# Bonded and Insured????



## GLOBOTREE (Dec 31, 2005)

I have a small business of tree cutting. I have had to forego a lot of jobs because I do not have insurance, like if the tree were close to a structure.
Where is a good place to start in finding insurance? Also, what does bonded mean?


----------



## skwerl (Dec 31, 2005)

'bonded' refers to a completion bond. IT is used in construction where you contract a builder to build you a house and you give him a $20K down payment. If he goes bankrupt in the middle of the job, the bond will pay to finish building your house. Bonds are normally not applicable to our business and people who ask for them have no idea what they are asking for, they are just parroting what they heard from the 'consumer advocate' on the local TV news. I carry $300K of liability insurance for any damage I may cause and if I don't complete a job then the customer doesn't pay me. The bond is not applicable for a job only taking one day (or even one week).

Look in your local phone book for insurance agents catering to small businesses. They can set you up for your liability insurance. Compare rates because they can vary widely.

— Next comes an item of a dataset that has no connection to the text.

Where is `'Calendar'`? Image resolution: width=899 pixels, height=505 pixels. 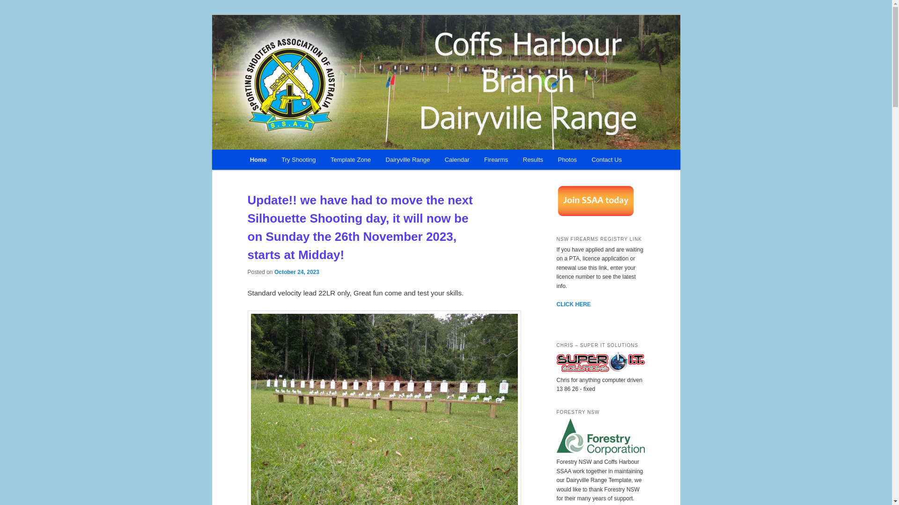 'Calendar' is located at coordinates (456, 159).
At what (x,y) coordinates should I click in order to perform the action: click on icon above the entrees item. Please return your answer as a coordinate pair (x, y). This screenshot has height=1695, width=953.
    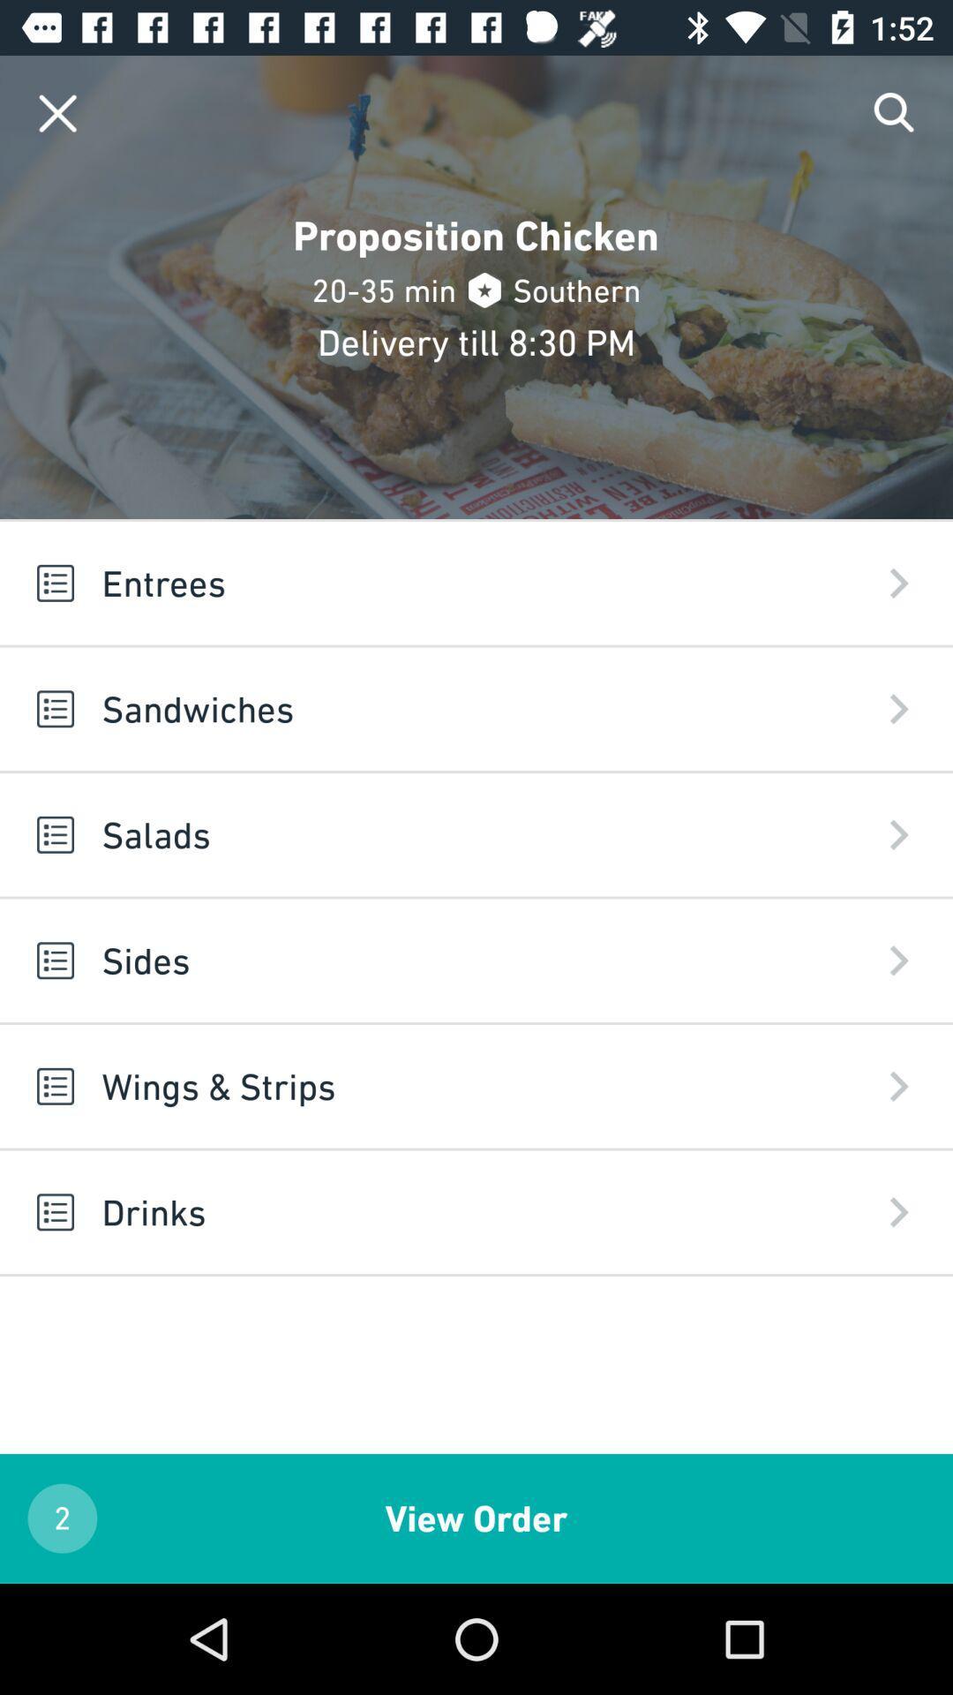
    Looking at the image, I should click on (56, 112).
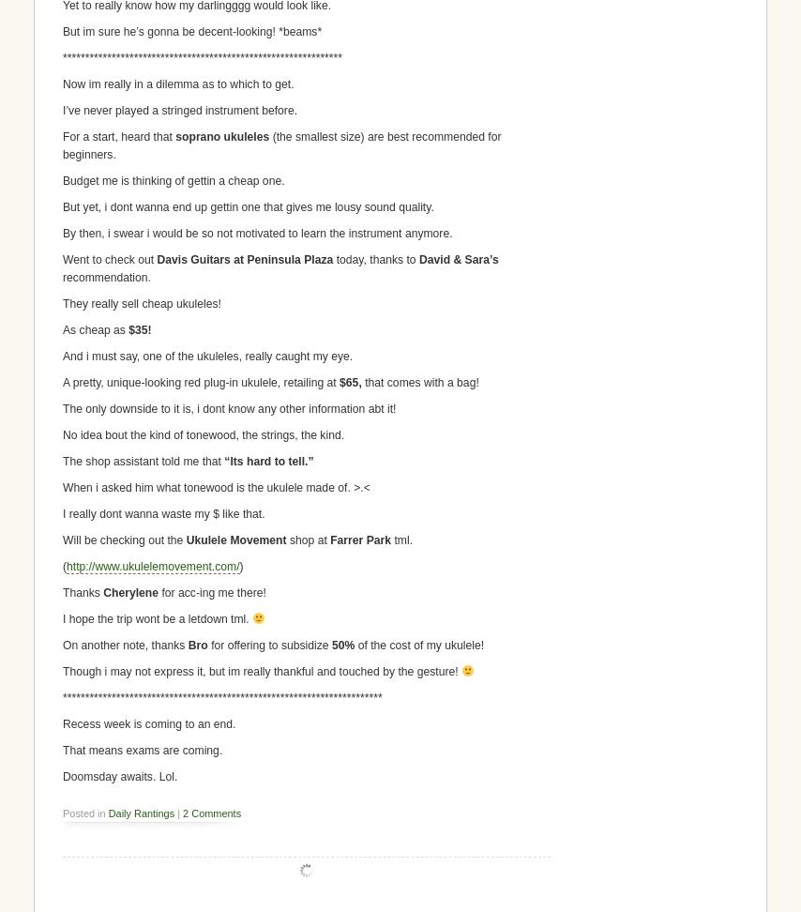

You need an agent willing to shop around and find you the best rates. A lot will depend on your experience level.


----------



## PTS (Dec 31, 2005)

I carry 1 million liability 2 million aggregate 1 million workman's comp.

Shop around. We are a high risk profession so you will pay out your back side.


----------



## Redbull (Dec 31, 2005)

What is aggregate?


----------



## PTS (Dec 31, 2005)

My understanding is that my policy will pay out up to 1 million twice in one year thus two million.

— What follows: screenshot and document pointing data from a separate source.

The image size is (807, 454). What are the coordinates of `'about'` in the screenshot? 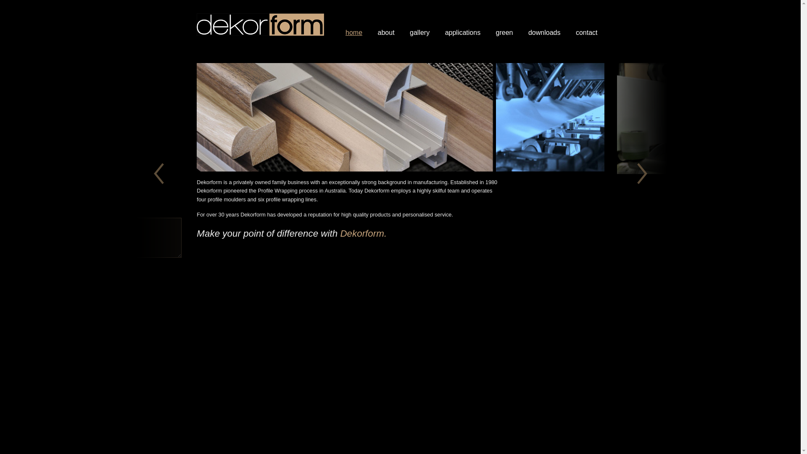 It's located at (371, 24).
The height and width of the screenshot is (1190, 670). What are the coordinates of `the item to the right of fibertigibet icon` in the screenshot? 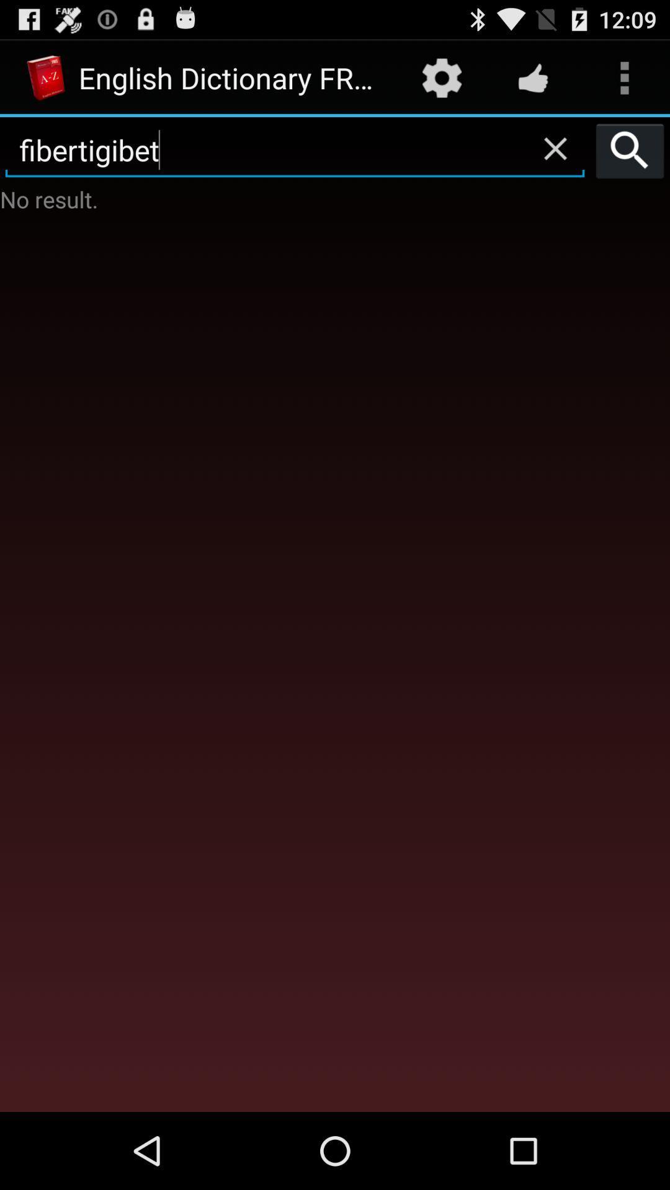 It's located at (629, 150).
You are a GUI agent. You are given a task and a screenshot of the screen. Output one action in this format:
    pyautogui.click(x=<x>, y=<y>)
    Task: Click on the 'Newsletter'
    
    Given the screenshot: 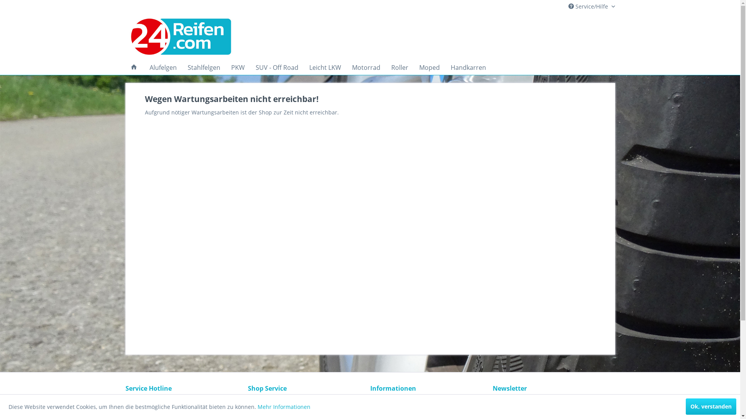 What is the action you would take?
    pyautogui.click(x=428, y=402)
    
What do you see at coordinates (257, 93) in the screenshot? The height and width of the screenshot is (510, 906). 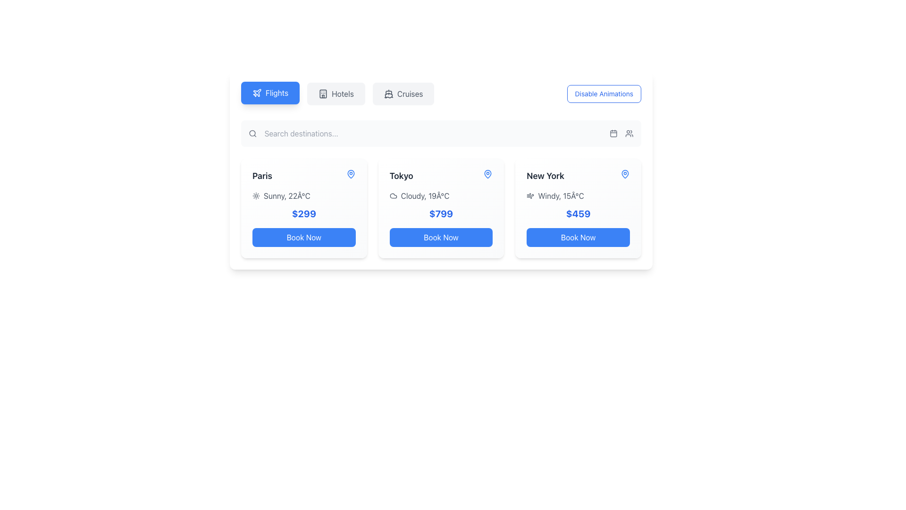 I see `the airplane icon within the 'Flights' button, which has a blue background and white text, located at the far left of the button` at bounding box center [257, 93].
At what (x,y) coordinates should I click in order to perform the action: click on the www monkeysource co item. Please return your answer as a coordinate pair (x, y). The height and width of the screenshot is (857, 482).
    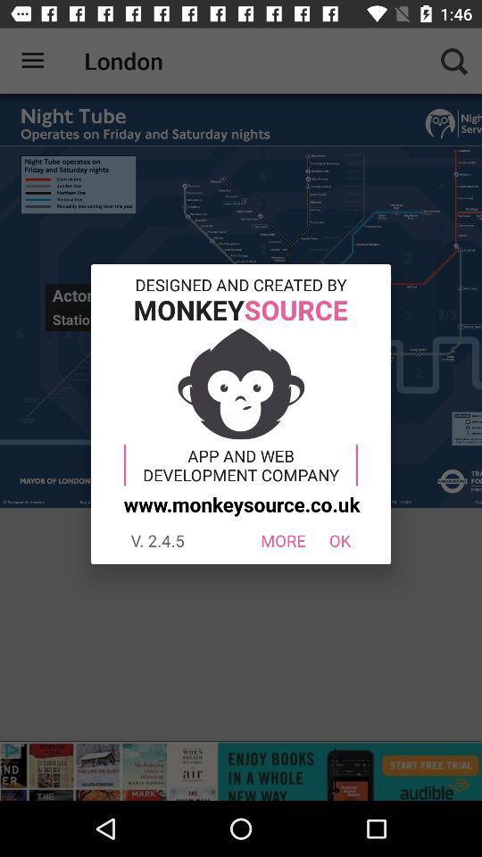
    Looking at the image, I should click on (239, 504).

Which also means I would be looking for a new insurance company


----------



## Redbull (Dec 31, 2005)

I think you'd be looking after the first million dollar claim, or is that what the aggregate is for. Insurance for your insurance?


----------



## skwerl (Dec 31, 2005)

in all the years I've been insured, I've had one dinky claim. An outside AC unit for $1700. I dented it but it still worked fine. Was going to get prices for a replacement cover but the owner called his AC guys the next day to replace the whole unit. Then he called my insurance company after the fact and asked for reimbursement for the bill. He never talked to me until after he filed the claim. 

Everything else has been minor. We all have minor stuff, the idea is to minimize/ reduce the frequency of stupid damages. When it happens, just fix it fast and right and don't make a big deal out of it. I never give my customers the chance to complain over a broken sprinkler or dented gutter, it's fixed before they get the bill for the work.


----------



## a_lopa (Jan 1, 2006)

5 million public liability is the norm here 10 million is more and more common.

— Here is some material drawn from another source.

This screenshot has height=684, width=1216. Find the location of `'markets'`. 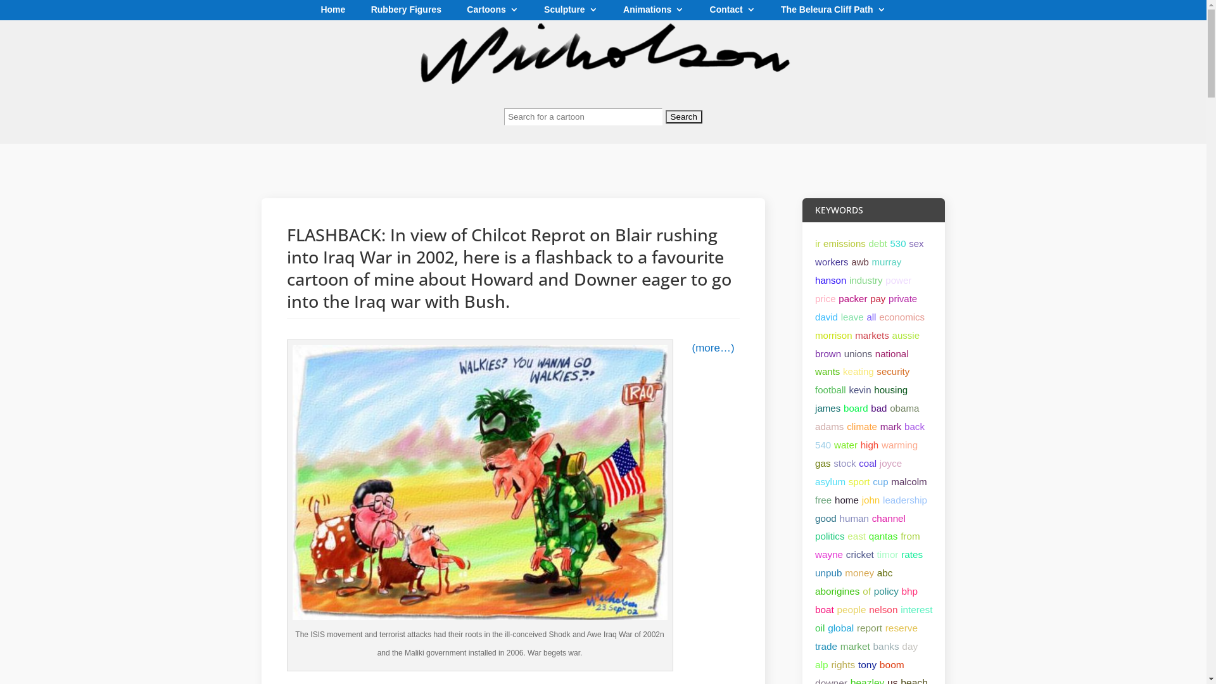

'markets' is located at coordinates (872, 334).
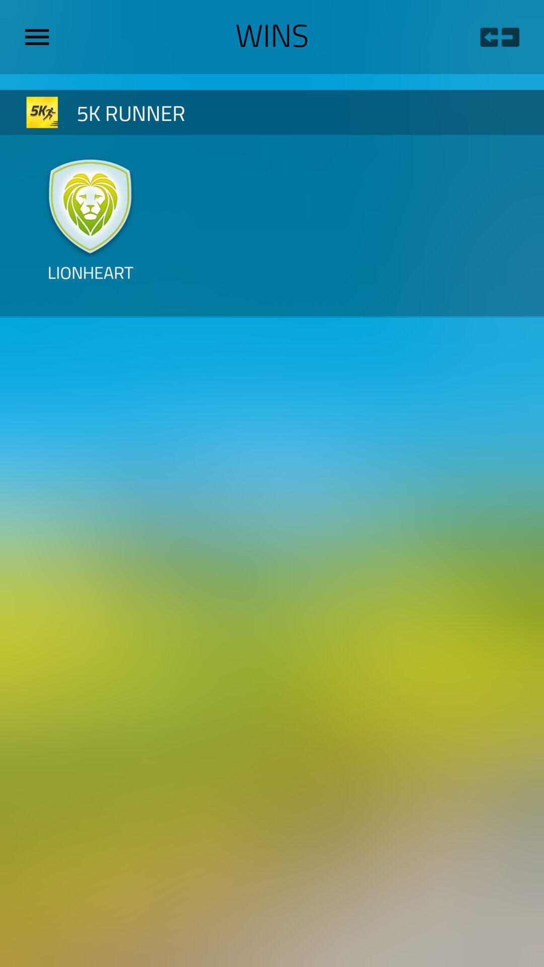 The height and width of the screenshot is (967, 544). What do you see at coordinates (499, 37) in the screenshot?
I see `the icon at the top right corner` at bounding box center [499, 37].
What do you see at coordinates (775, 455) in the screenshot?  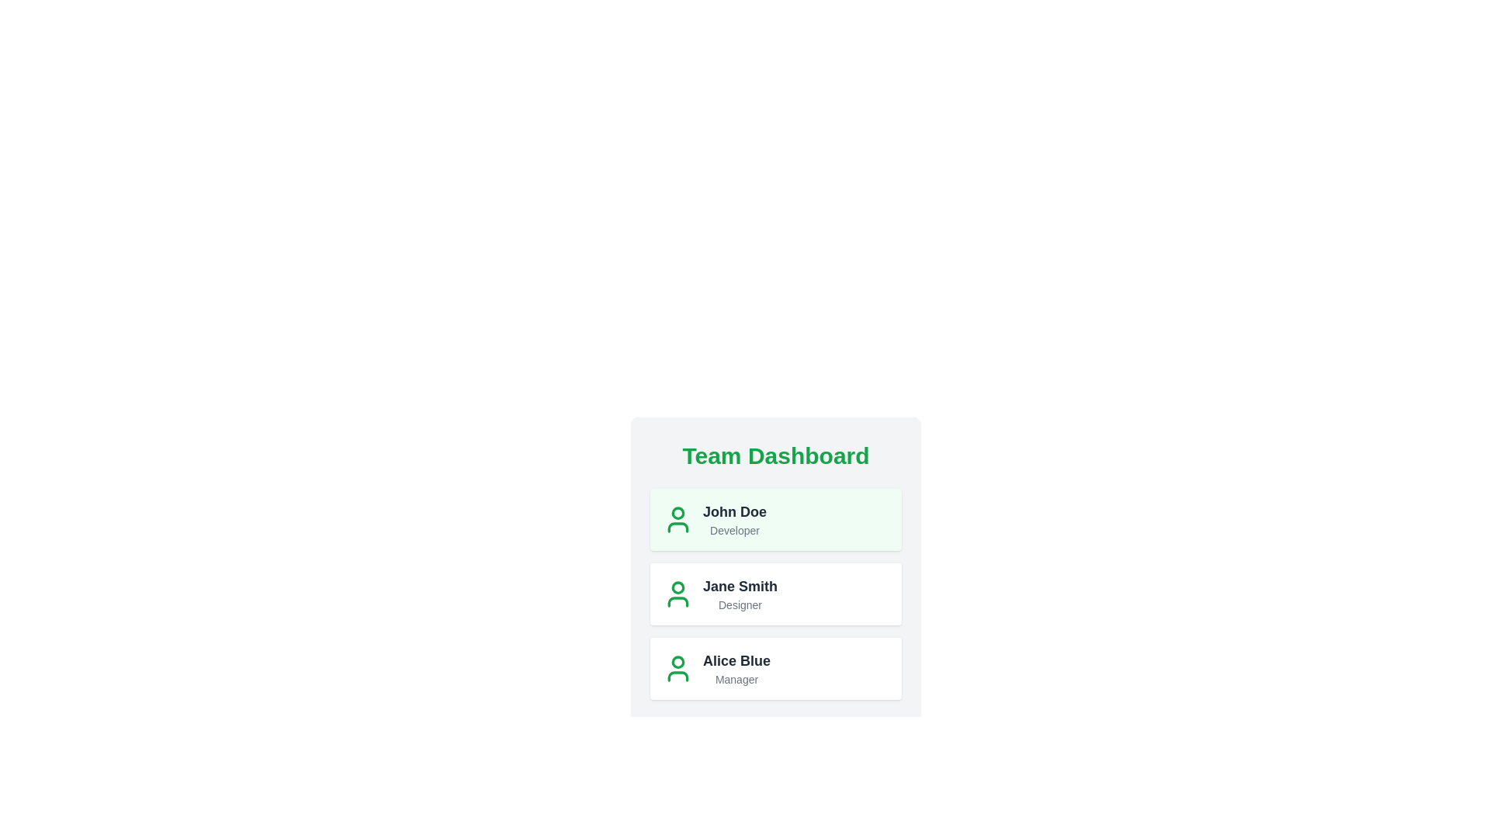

i pay $1350 a year liability insurance(had qoutes up to $5k) the excess is $2,500 no claims.


----------



## GLOBOTREE (Jan 1, 2006)

Thanks Ya'll. I will start looking at local insurance places.
I live in upstate SC, there should be plenty around.


----------



## Sunrise Guy (Feb 4, 2006)

*$1350/yr?*

What company? Thanks!


----------



## Nickrosis (Feb 4, 2006)

Sunrise Guy said:


> What company? Thanks!


Those are Aussie bucks, bro.


----------



## DDM (Feb 4, 2006)

Woodsman, Without Several yrs of verifiable experience Your going to have a tough time getting any.And I too live in the upstate no local companies carry it.


----------



## B-Edwards (Feb 18, 2006)

1 Million Liability $1,200.00 per year ,,,,, WC $44.00 per $100.00 great NorthWestern NC


----------



## toscottm (Sep 26, 2006)

*Arborist Bonds*



skwerl said:


> 'bonded' refers to a completion bond. IT is used in construction where you contract a builder to build you a house and you give him a $20K down payment. If he goes bankrupt in the middle of the job, the bond will pay to finish building your house. Bonds are normally not applicable to our business and people who ask for them have no idea what they are asking for, they are just parroting what they heard from the 'consumer advocate' on the local TV news. I carry $300K of liability insurance for any damage I may cause and if I don't complete a job then the customer doesn't pay me. The bond is not applicable for a job only taking one day (or even one week).



As an insurance broker licensed to sell bonds, I must disagree with the above.

While it is not common for a bond to be demanded of an arborist, it is not as irrelevant as seems to be suggested here. There are circumstances where a bond would be a reasonable request.

A bond is a product used to provide 'surety' that a commitment will be met.

A bid bond provides surety that a service will bid in good faith and upon being awarded a job will actually accept and proceed with the work. A performance bond provides surety that a service will meet the project specifications such as timeliness. A labour & material bond will provide surety that suppliers and subtrades will be paid (thus the property owner can feel relief from concern related to potential claims by those who allege payment hasn't been received).

Most homeowners will lack the sophistication to understand the purpose of a bond and indeed may be 'parroting' as suggested. If a homeowner asks for proof of insurance and bonding for a one-day removal job, it is obvious that they don't know what they are talking about. However, a bond may be a reasonable request when a project will be significantly involved. Sophisticated buyers of arboriculture services such as municipalities, utilities, land developers or property management companies will have risk managers on staff that may impose a bond requirement as a reasonable assurance (surety).

Hope this is helpful!

Scott


----------



## jonseredbred (Sep 26, 2006)

bonding is too hard to get in the case of a l&m bond, our local municipalities put those in as a matter of contract law, by the advice of attorneys & insurance agents.

since no materials are used very often in municipal tree contracts (if at all) instead, we routinely request the municipality to drop the bond requirement in lieu of lien releases or we dont take payments until the completion of contract.


----------